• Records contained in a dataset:
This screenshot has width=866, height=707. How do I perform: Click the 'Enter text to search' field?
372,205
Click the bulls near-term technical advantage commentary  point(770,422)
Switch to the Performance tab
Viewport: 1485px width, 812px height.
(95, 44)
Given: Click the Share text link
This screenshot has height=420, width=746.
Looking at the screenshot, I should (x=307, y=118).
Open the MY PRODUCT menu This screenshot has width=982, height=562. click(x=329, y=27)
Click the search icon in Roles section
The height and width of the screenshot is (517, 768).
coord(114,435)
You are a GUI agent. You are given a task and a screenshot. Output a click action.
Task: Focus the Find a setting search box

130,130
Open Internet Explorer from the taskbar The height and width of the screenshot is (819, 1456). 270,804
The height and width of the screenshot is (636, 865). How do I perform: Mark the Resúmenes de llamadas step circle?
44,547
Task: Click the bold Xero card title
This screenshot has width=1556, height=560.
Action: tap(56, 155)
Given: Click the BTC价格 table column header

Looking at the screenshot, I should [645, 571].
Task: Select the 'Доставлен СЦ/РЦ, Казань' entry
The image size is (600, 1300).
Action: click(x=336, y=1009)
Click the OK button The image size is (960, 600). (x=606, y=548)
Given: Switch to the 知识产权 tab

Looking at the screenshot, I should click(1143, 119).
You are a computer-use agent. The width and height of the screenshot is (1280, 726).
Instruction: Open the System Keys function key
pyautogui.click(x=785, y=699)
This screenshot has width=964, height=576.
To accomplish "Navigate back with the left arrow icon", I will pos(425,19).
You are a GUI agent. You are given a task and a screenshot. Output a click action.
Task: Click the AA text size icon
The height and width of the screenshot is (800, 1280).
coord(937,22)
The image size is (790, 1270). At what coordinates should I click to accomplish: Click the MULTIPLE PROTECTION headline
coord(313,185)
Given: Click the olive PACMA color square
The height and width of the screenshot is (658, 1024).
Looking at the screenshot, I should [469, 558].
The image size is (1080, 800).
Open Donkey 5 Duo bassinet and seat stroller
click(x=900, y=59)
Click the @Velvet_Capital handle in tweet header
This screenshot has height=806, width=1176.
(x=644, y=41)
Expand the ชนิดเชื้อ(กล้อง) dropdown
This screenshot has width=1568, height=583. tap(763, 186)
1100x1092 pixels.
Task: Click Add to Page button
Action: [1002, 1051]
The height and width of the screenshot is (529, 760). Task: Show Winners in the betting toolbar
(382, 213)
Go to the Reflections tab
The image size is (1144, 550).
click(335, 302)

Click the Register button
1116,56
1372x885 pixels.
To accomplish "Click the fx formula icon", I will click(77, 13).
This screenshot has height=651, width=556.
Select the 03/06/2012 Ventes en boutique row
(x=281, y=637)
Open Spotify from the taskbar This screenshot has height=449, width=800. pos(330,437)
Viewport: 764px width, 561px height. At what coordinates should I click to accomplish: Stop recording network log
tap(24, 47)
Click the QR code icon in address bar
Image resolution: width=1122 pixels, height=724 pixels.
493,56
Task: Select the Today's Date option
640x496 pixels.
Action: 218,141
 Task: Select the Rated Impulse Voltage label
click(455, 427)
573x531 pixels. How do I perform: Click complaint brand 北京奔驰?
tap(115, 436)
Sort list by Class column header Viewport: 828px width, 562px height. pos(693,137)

• What the task requires:
Exactly as they appear, retype the lines from the start of the records through the line containing "Task: Click the bold Xero card title".

• Final answer:
This screenshot has width=866, height=707. How do I perform: Click the 'Enter text to search' field?
372,205
Click the bulls near-term technical advantage commentary  point(770,422)
Switch to the Performance tab
Viewport: 1485px width, 812px height.
(95, 44)
Given: Click the Share text link
This screenshot has height=420, width=746.
Looking at the screenshot, I should (x=307, y=118).
Open the MY PRODUCT menu This screenshot has width=982, height=562. click(x=329, y=27)
Click the search icon in Roles section
The height and width of the screenshot is (517, 768).
coord(114,435)
You are a GUI agent. You are given a task and a screenshot. Output a click action.
Task: Focus the Find a setting search box

130,130
Open Internet Explorer from the taskbar The height and width of the screenshot is (819, 1456). 270,804
The height and width of the screenshot is (636, 865). How do I perform: Mark the Resúmenes de llamadas step circle?
44,547
Task: Click the bold Xero card title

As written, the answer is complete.